The invention uses broad-beam technologies to determine locations of echo sources and form an image. Detected echoes are processed using area-forming techniques to generate data that is optionally used to produce an image. In broad-beam technologies, the processes that determine lateral spatial resolution (focusing) occur during data processing of the detected signals. Thus, this method is different from prior art that accomplished focusing merely through timing of transducer element 110 (FIG. 1) excitation. Broad-beam technologies also allow an image to be formed over an area using a single transmit/receive cycle. Broad-beam technologies eliminate the need to gradually scan or steer a focused beam over an area to generate a two dimensional image. The resolution of images generated using broad-beam technologies is independent of the distance or number of transducer elements that an ultrasound excitation pulse is displaced between transmit/receive cycles.

FIG. 5 shows an ultrasound system 500 in accordance with an embodiment of the invention. Ultrasound system 500 includes a scan head 510 having transducer array 310 of transducer elements 110A-110H used to apply ultrasound signals to a material under investigation. In various embodiments of the present invention transducer array 310 is a linear array, curvilinear array, phased array, EV array, EC array, or the like. Data generated by scan head 510 passes through transmit/receive switch 515 and is processed by area-former 520 to generate positional information. Since area-forming is used, two-dimensional positional data representing an area can be generated even if that area is covered by only one ultrasound beam. The positional information is subsequently used by image scan converter 530 to produce x-y data suitable for viewing as an image. Ultrasound system 500 also includes computer code 540, configured to manage ultrasound system 500, as well as to control transmit/receive switch 515, beam transmitter 150, area-former 520, and image scan converter 530. Transmit/receive switch 515 optionally includes a multiplexer 517. In an exemplary embodiment, multiplexer 517 is a block-switching multiplexer controlled by computer code.

In one embodiment of the invention, subsets 320A, 320C, and 320E of transducer array 310 are sequentially excited such that subset 320C is the only subset 320 of transducer elements 110A-110H operative between a time subset 320A is operative and a time subset 320E is operative. Each of the sequentially excited subsets 320A, 320C, and 320E is displaced by a shift of more than one transducer element 110. Thus, each subset 320A, 320C, and 320E differs by the addition of more than one transducer element 110 and the removal of more than one of the transducer element 110. The method of displacing sequentially excited subsets 320A, 320C, and 320E by a shift of more than one transducer element 110 is called “block-switching” and a transmit/receive switch 515 configured to execute this method is called a “block-switching switch.”
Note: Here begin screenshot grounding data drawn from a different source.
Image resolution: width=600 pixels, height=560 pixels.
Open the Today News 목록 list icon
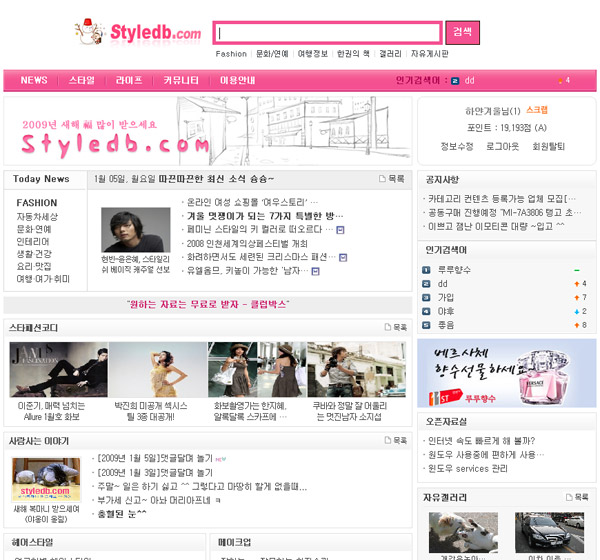[392, 179]
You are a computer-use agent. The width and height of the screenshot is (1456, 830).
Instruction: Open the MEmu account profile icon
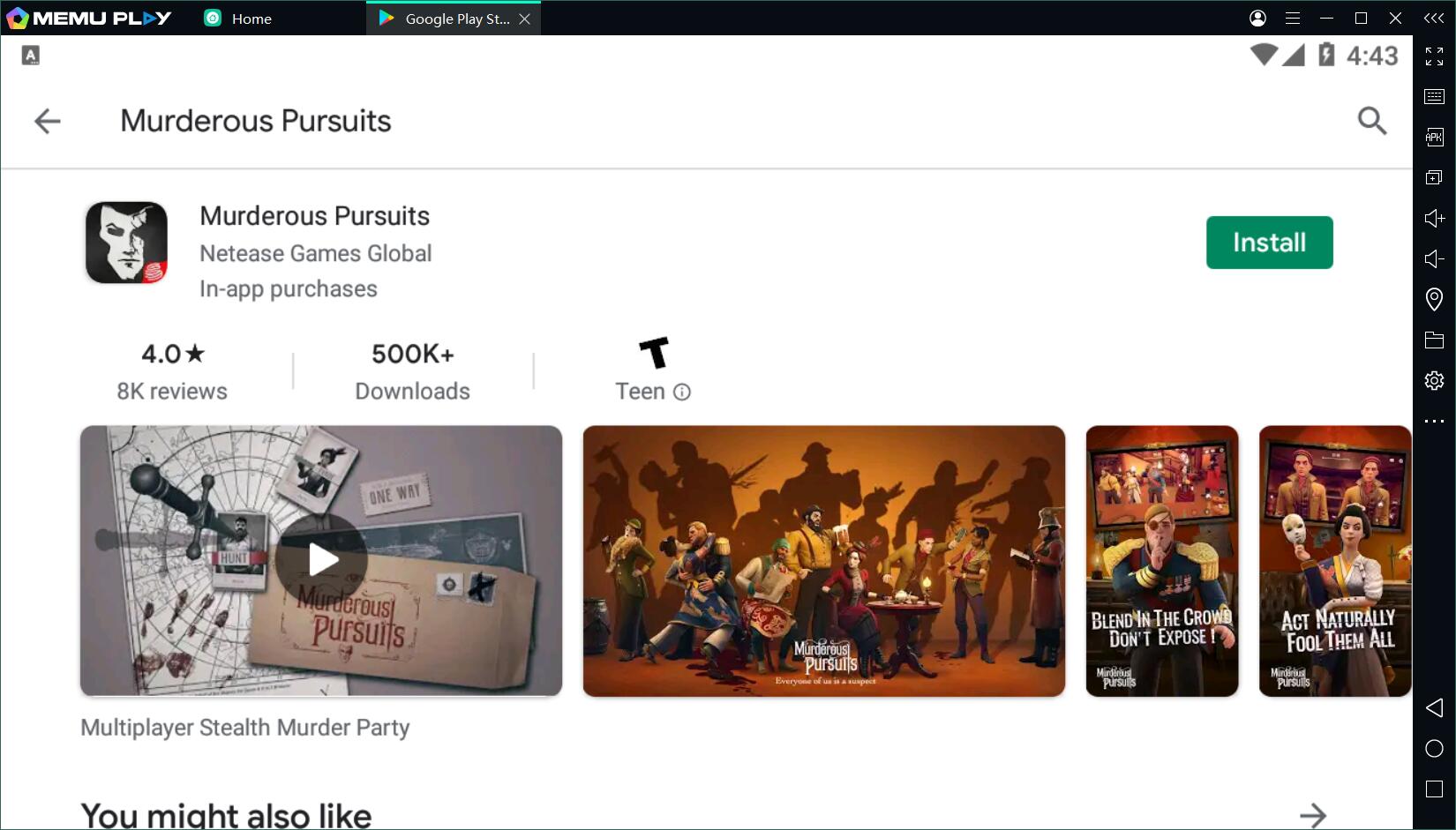click(1257, 19)
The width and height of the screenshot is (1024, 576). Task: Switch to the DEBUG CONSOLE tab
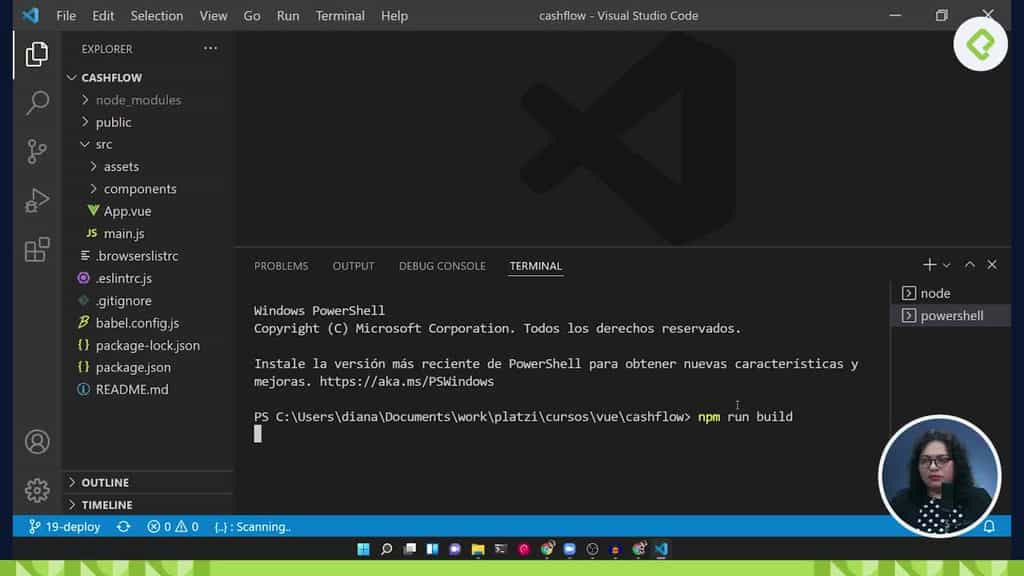coord(442,265)
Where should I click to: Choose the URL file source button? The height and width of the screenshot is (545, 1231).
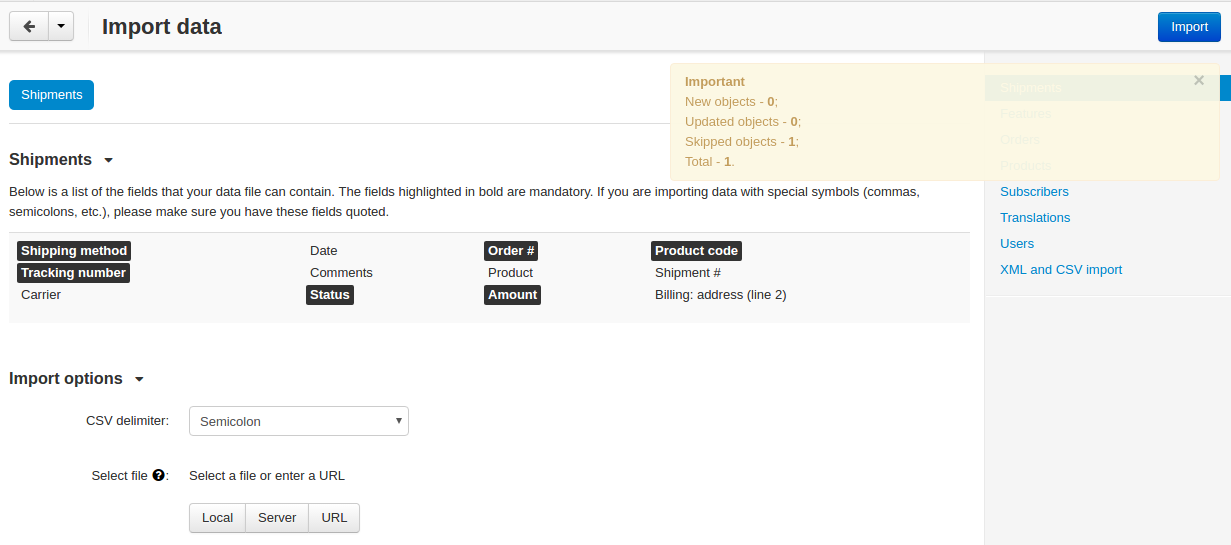click(x=334, y=518)
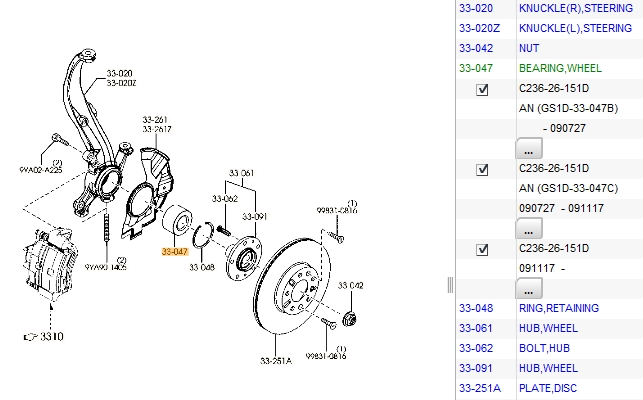Viewport: 643px width, 400px height.
Task: Select the wheel hub drawing in the diagram
Action: (235, 265)
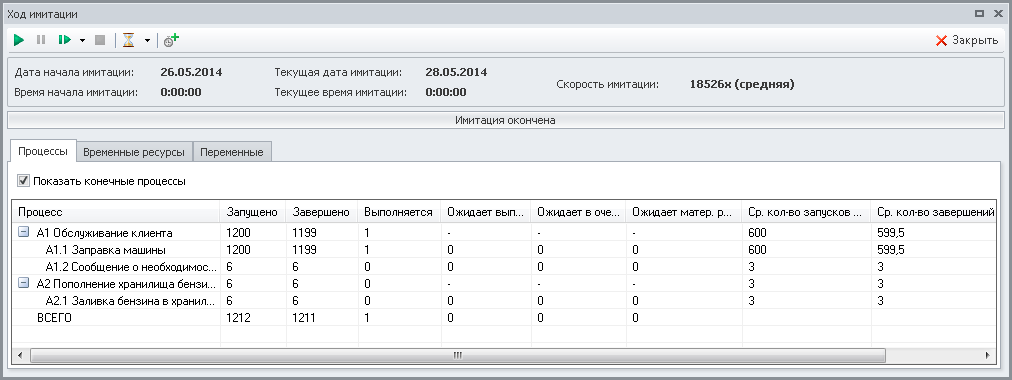Collapse the A1 Обслуживание клиента node
The image size is (1012, 380).
pyautogui.click(x=23, y=232)
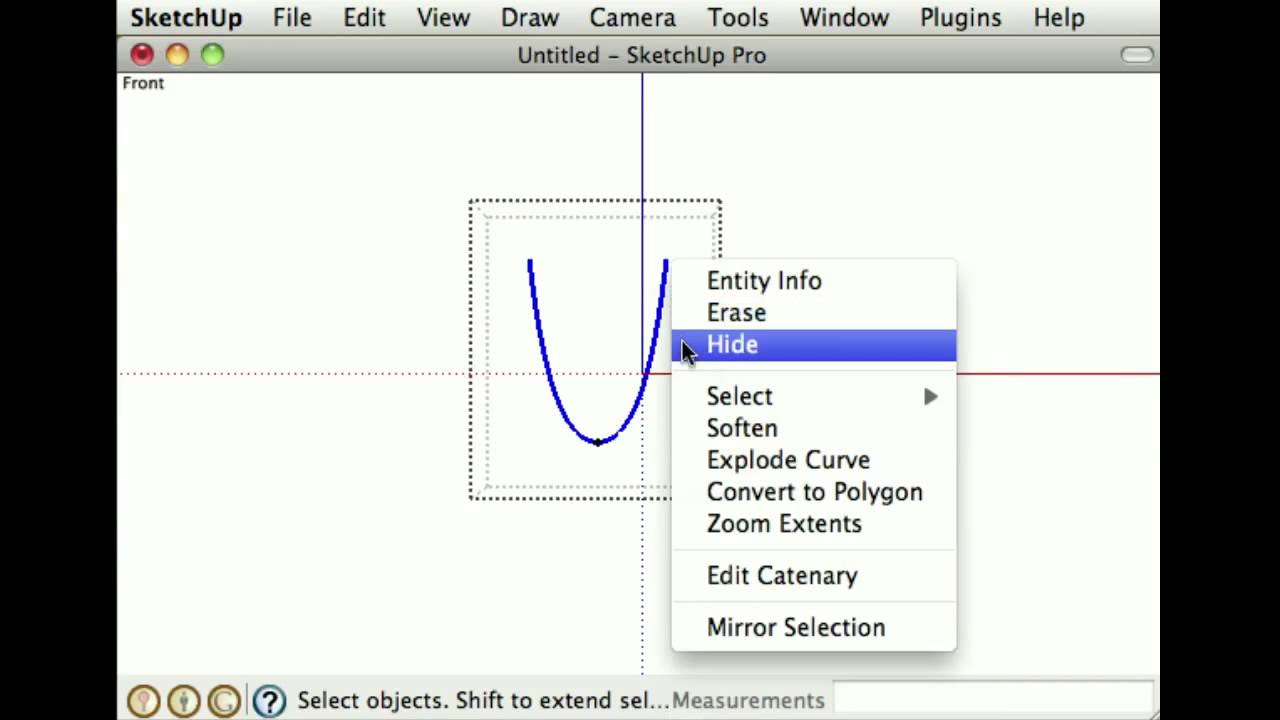Click the G sign-in status icon

click(224, 701)
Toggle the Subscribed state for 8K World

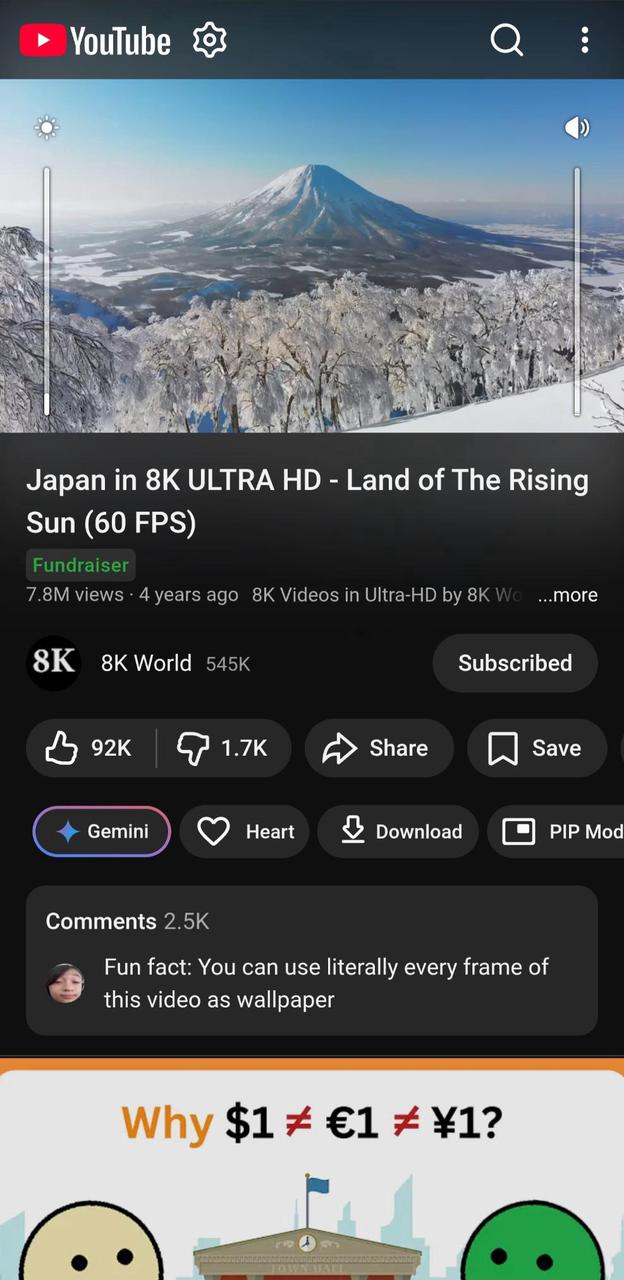(515, 663)
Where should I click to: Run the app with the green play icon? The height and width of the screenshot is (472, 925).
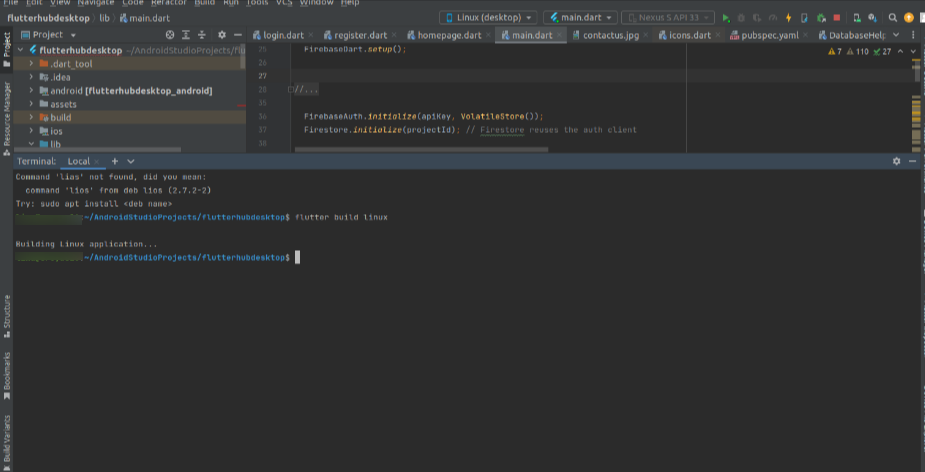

FIGS. 6A through 6C show an embodiment exercising three consecutive states of switches 410A-410H configured such that the subsets 320A, 320C, and 320E, consecutively excited during a scan, are displaced by at least two of transducer elements 110A-110H. Each subset 320, therefore, differs in position by at least fifty percent of the number of transducer elements in subset 320C. The state (open or closed) of each switch 410 determines which of transducer elements 110A-110H are coupled to beam transmitter 150 and therefore excited. For example, in FIG. 6A the first four switches 410A-410D are closed, and the last four switches 410E-410H are open. This state of switches 410A-410D results in excitation of subset 320A of transducer array 310 including transducer elements 110A-110D. The next switch configuration is shown in FIG. 6B. The first two switches 410A-410B and last two switches 410G-410H are open, and the middle four switches 410C-410F are closed. Two (110A and 110B) of the transducer elements 110A-110D excited in the previous configuration are no longer excited. As shown in FIG. 6C, in the next configuration the group of closed switches is again shifted by two transducer elements 110A-110H. This process is repeated for each scan used to generate an image.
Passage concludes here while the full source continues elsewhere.